Autor: Hung NA; Department of Pathology, Dunedin School of Medicine, University of Otago, Dunedin, New Zealand., Eiholzer RA; Department of Pathology, Dunedin School of Medicine, University of Otago, Dunedin, New Zealand., Kirs S; Department of Surgical Sciences, Dunedin School of Medicine, University of Otago, Dunedin, New Zealand., Zhou J; Department of Radiology, Southern District Health Board, Dunedin, New Zealand., Ward-Hartstonge K; Department of Microbiology and Immunology, Dunedin School of Medical Sciences, University of Otago, Dunedin, New Zealand., Wiles AK; Department of Pathology, Dunedin School of Medicine, University of Otago, Dunedin, New Zealand., Frampton CM; Department of Medicine, University of Otago, Christchurch, New Zealand., Taha A; Neurosurgery, Southern District Health Board, Dunedin, New Zealand., Royds JA; Department of Pathology, Dunedin School of Medicine, University of Otago, Dunedin, New Zealand., Slatter TL; Department of Pathology, Dunedin School of Medicine, University of Otago, Dunedin, New Zealand.
Jazyk: angličtina
Zdroj: Modern pathology : an official journal of the United States and Canadian Academy of Pathology, Inc [Mod Pathol] 2016 Mar; Vol. 29 (3), pp. 212-26. Date of Electronic Publication: 2016 Jan 15.
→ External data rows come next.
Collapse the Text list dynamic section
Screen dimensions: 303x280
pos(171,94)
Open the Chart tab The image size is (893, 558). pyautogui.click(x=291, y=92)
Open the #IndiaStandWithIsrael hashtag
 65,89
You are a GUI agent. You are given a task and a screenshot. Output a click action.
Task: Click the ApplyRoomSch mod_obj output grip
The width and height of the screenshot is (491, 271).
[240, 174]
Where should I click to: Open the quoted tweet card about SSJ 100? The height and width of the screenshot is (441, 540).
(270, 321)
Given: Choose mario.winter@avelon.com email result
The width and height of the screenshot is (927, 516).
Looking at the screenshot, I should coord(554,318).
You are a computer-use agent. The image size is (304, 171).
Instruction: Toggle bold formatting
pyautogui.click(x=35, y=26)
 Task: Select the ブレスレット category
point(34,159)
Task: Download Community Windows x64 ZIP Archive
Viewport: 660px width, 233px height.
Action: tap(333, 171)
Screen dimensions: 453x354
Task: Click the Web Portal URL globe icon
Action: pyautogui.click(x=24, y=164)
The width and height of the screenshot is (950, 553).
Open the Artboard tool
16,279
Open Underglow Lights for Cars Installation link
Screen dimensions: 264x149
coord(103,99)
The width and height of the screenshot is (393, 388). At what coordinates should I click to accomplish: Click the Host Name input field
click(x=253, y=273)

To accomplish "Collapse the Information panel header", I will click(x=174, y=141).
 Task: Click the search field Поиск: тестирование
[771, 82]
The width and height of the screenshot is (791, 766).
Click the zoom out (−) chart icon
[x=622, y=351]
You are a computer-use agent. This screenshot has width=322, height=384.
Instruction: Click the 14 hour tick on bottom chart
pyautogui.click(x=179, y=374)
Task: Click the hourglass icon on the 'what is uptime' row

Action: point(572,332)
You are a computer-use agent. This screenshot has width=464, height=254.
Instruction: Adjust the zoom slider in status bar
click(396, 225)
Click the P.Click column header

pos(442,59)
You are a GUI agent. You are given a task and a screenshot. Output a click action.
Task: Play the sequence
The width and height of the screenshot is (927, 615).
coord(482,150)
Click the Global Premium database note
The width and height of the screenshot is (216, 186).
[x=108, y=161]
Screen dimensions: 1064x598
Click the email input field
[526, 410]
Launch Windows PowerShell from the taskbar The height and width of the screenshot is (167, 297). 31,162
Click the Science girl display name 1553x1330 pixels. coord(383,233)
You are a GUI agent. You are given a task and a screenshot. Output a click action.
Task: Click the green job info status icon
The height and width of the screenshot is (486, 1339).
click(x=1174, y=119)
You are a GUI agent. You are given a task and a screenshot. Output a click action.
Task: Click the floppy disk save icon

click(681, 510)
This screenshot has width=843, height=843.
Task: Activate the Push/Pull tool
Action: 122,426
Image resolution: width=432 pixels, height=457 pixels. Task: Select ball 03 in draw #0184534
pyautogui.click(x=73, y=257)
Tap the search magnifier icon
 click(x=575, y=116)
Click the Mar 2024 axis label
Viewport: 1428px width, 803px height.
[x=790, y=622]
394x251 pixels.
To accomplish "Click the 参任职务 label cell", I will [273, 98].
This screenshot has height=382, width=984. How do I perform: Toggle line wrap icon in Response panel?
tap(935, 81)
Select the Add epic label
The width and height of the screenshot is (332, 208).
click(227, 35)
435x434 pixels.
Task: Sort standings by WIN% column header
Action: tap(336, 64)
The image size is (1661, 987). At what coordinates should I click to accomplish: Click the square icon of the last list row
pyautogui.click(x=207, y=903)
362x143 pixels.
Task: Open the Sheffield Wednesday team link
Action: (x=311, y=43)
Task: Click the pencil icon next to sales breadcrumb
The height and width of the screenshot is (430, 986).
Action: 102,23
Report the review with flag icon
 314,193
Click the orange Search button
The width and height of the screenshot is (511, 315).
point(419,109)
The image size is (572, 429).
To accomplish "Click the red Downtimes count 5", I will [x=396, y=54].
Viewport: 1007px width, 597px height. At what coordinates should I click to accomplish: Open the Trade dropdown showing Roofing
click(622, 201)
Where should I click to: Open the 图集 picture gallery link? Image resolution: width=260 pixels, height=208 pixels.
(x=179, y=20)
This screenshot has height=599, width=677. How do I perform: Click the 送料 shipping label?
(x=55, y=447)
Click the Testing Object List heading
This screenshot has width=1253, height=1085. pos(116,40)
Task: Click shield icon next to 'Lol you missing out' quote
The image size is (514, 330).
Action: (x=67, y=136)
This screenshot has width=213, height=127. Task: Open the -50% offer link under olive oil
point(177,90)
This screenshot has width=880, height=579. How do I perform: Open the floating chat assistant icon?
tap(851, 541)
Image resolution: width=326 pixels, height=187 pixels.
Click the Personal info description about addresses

DOI: 10.1038/modpathol.2015.156
Abstrakt: Telomere maintenance is a hallmark of cancer and likely to be targeted in future treatments. In glioblastoma established methods of identifying telomerase and alternative lengthening of telomeres leave a significant proportion of tumors with no defined telomere maintenance mechanism. This study investigated the composition of these tumors using RNA-Seq. Glioblastomas with an indeterminate telomere maintenance mechanism had an increased immune signature compared with alternative lengthening of telomeres and telomerase-positive tumors. Immunohistochemistry for CD163 confirmed that the majority (80%) of tumors with an indeterminate telomere maintenance mechanism had a high presence of tumor-associated macrophages. The RNA-Seq and immunostaining data separated tumors with no defined telomere maintenance mechanism into three subgroups: alternative lengthening of telomeres like tumors with a high presence of tumor-associated macrophages and telomerase like tumors with a high presence of tumor-associated macrophages. The third subgroup had no increase in tumor-associated macrophages and may represent a distinct category. The presence of tumor-associated macrophages conferred a worse prognosis with reduced patient survival times (alternative lengthening of telomeres with and without macrophages P=0.0004, and telomerase with and without macrophages P=0.013). The immune signatures obtained from RNA-Seq were significantly different between telomere maintenance mechanisms. Alternative lengthening of telomeres like tumors with macrophages had increased expression of interferon-induced proteins with tetratricopeptide repeats (IFIT1-3). Telomerase-positive tumors with macrophages had increased expression of macrophage receptor with collagenous structure (MARCO), CXCL12 and sushi-repeat containing protein x-linked 2 (SRPX2). Telomerase-positive tumors with macrophages were also associated with a reduced frequency of total/near total resections (44% vs >76% for all other subtypes, P=0.014). In summary, different immune signatures are found among telomere maintenance mechanism-based subgroups in glioblastoma. The reduced extent of surgical resection of telomerase-positive tumors with macrophages suggests that some tumor-associated macrophages are more unfavorable.